■ Exercise task 1 ■
Retype the AB 828 analysis passage on TNC vehicles and transportation regulation word for word, in full.

■ Provided text ■
————————

AB 828 (Low) PageC of?
A vehicle that was originally financed as a personal vehicle
may be in technical violation of the financing agreement if
that vehicle becomes a commercial vehicle. The concern with
insurance potentially arises because the CPUC's recent
decision refers to TNC vehicles as personal vehicles, not
commercial vehicles. While these concerns have not yet been
raised by the financing and insurance industries, the
supporters are concerned that this risk will deter potential
new TNC drivers.
5)An unlevel playing field. The different types of
transportation companies (e.g., TNCs, limousines, Super
Shuttles, taxis) are all regulated differently. Rates,
routes, insurance requirements, vehicle inspections, and
driver requirements vary. State law has begun to address the
biggest differences between TNCs, but there's little dispute
that big differences remain. In an ideal world, companies
would compete based on the differences in their business
models and competence, not on the differences in how they are
regulated.
6)Creating a level playing field slowly. The laws and
regulations governing the provision of transportation services
are many decades old. These laws and regulations have evolved
slowly, as evidenced by the arcane and complicated carrier
classifications. At least over the last several decades, the
few new laws have focused on safety issues. The rapid growth
of TNCs has disrupted this relatively quiet corner of our
economy, changing the economics of transportation and
challenging the economic models of the traditional
transportation providers. This has upended the lives of many
people in the transportation industry, while at the same time
providing many benefits to transportation consumers.

————————

■ Records supplied ■

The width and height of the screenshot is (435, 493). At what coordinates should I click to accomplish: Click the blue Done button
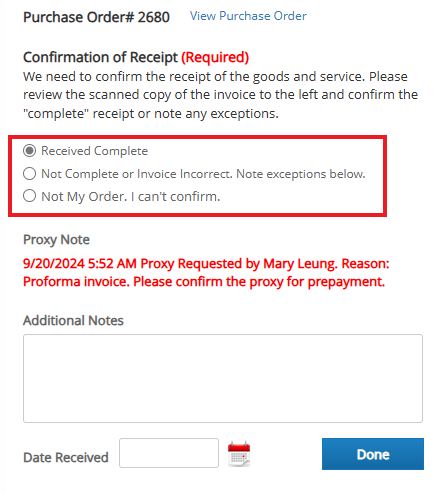coord(373,454)
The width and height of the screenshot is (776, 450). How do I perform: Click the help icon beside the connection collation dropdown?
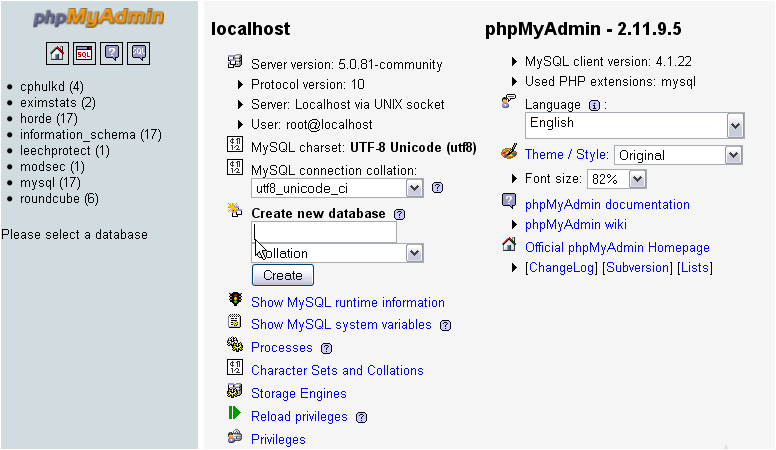coord(437,188)
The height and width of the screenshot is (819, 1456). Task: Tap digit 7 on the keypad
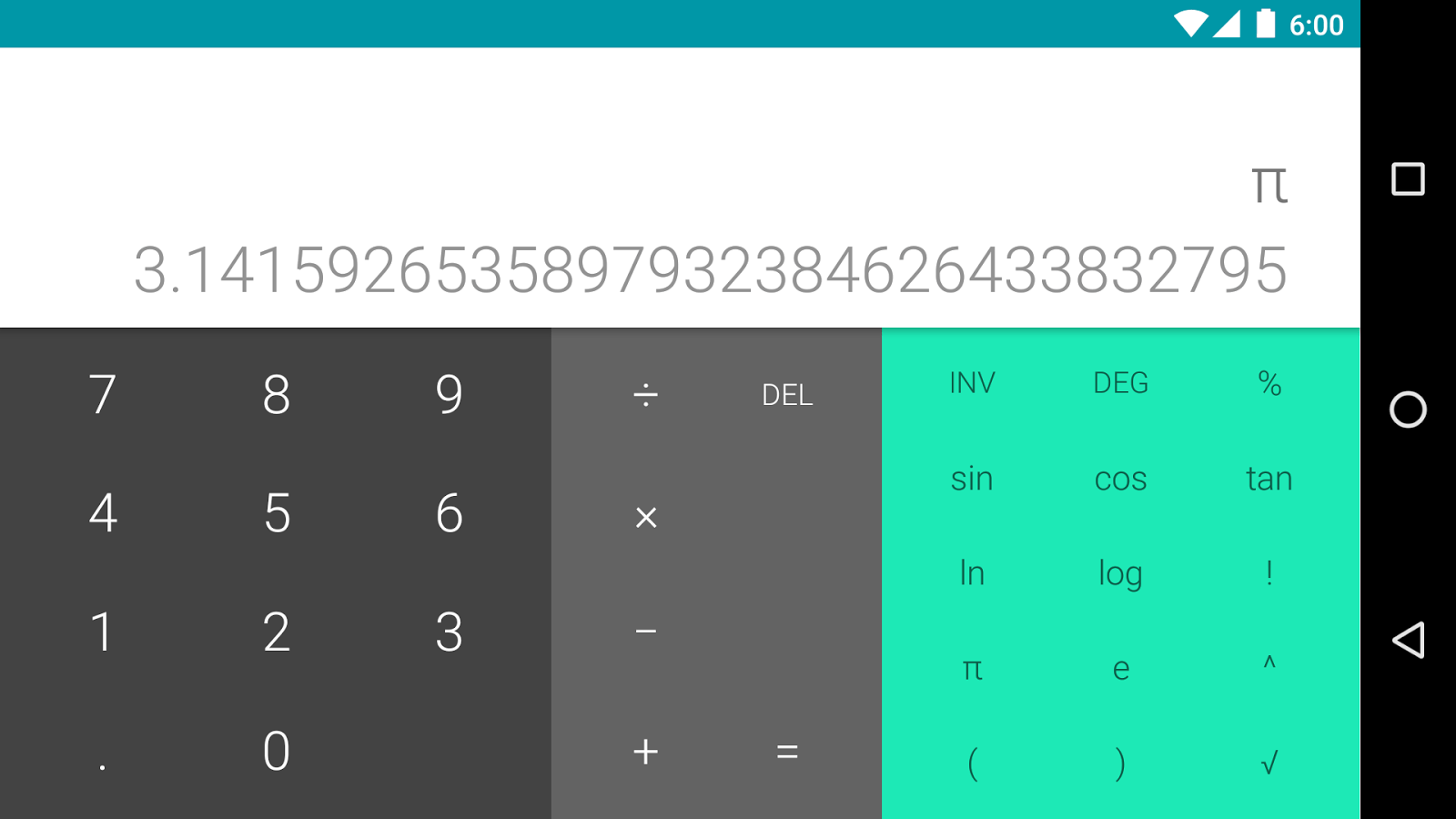[x=103, y=394]
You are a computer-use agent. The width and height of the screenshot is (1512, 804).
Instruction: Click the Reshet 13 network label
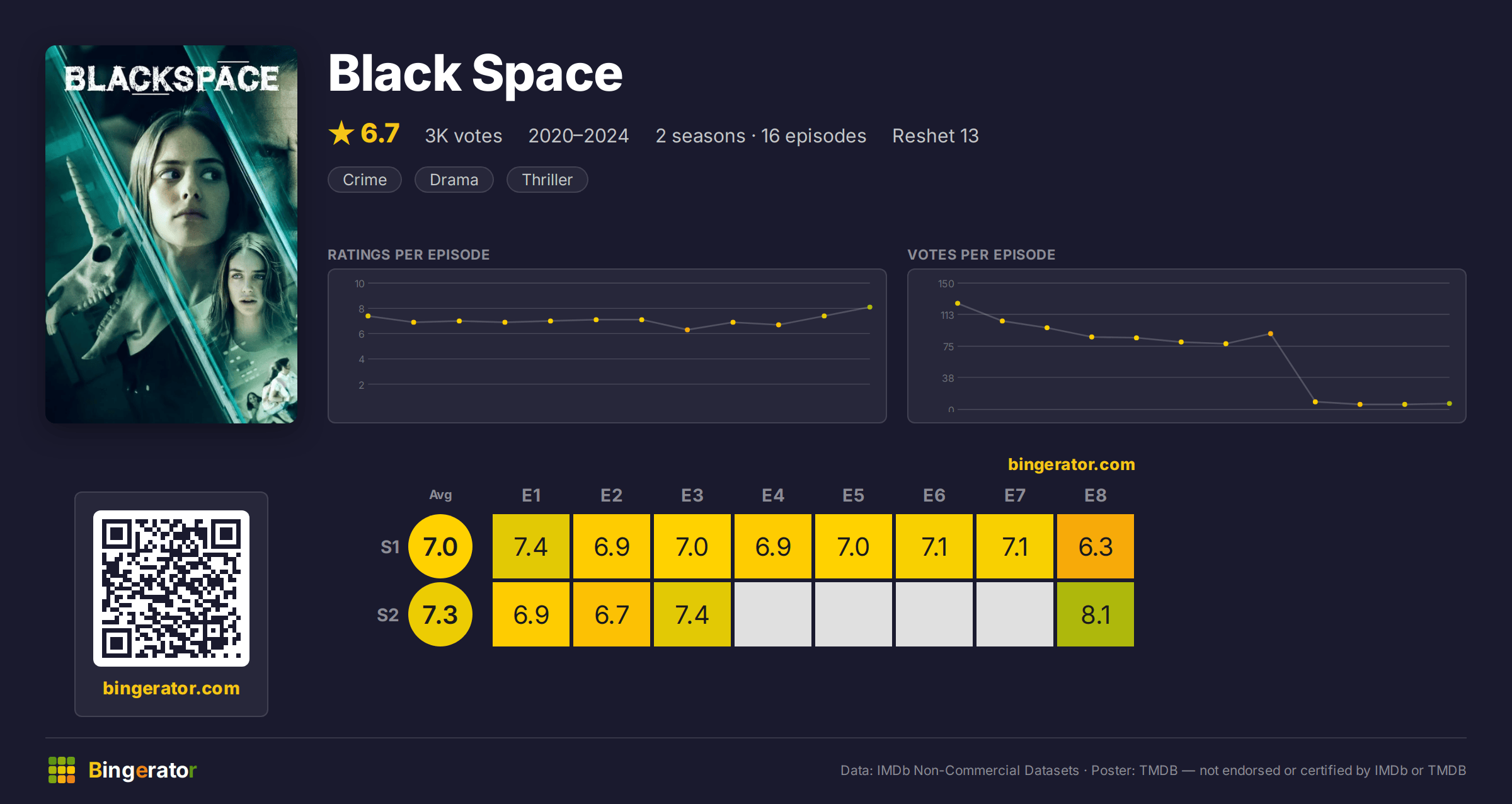936,135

————————

■ Exercise task 2 ■
Put the rows from the line holding "You are a computer-use" through the end of the rows, both included, into a numbered list, one line per item, skipping blank lines and leaving out the pictures.

■ Worked solution 1 ■
AB 828 (Low) PageC of?
A vehicle that was originally financed as a personal vehicle
may be in technical violation of the financing agreement if
that vehicle becomes a commercial vehicle. The concern with
insurance potentially arises because the CPUC's recent
decision refers to TNC vehicles as personal vehicles, not
commercial vehicles. While these concerns have not yet been
raised by the financing and insurance industries, the
supporters are concerned that this risk will deter potential
new TNC drivers.
5)An unlevel playing field. The different types of
transportation companies (e.g., TNCs, limousines, Super
Shuttles, taxis) are all regulated differently. Rates,
routes, insurance requirements, vehicle inspections, and
driver requirements vary. State law has begun to address the
biggest differences between TNCs, but there's little dispute
that big differences remain. In an ideal world, companies
would compete based on the differences in their business
models and competence, not on the differences in how they are
regulated.
6)Creating a level playing field slowly. The laws and
regulations governing the provision of transportation services
are many decades old. These laws and regulations have evolved
slowly, as evidenced by the arcane and complicated carrier
classifications. At least over the last several decades, the
few new laws have focused on safety issues. The rapid growth
of TNCs has disrupted this relatively quiet corner of our
economy, changing the economics of transportation and
challenging the economic models of the traditional
transportation providers. This has upended the lives of many
people in the transportation industry, while at the same time
providing many benefits to transportation consumers.

■ Worked solution 2 ■
1. You are a computer-use agent. The width and height of the screenshot is (1512, 804).
2. Instruction: Click the Reshet 13 network label
3. 936,135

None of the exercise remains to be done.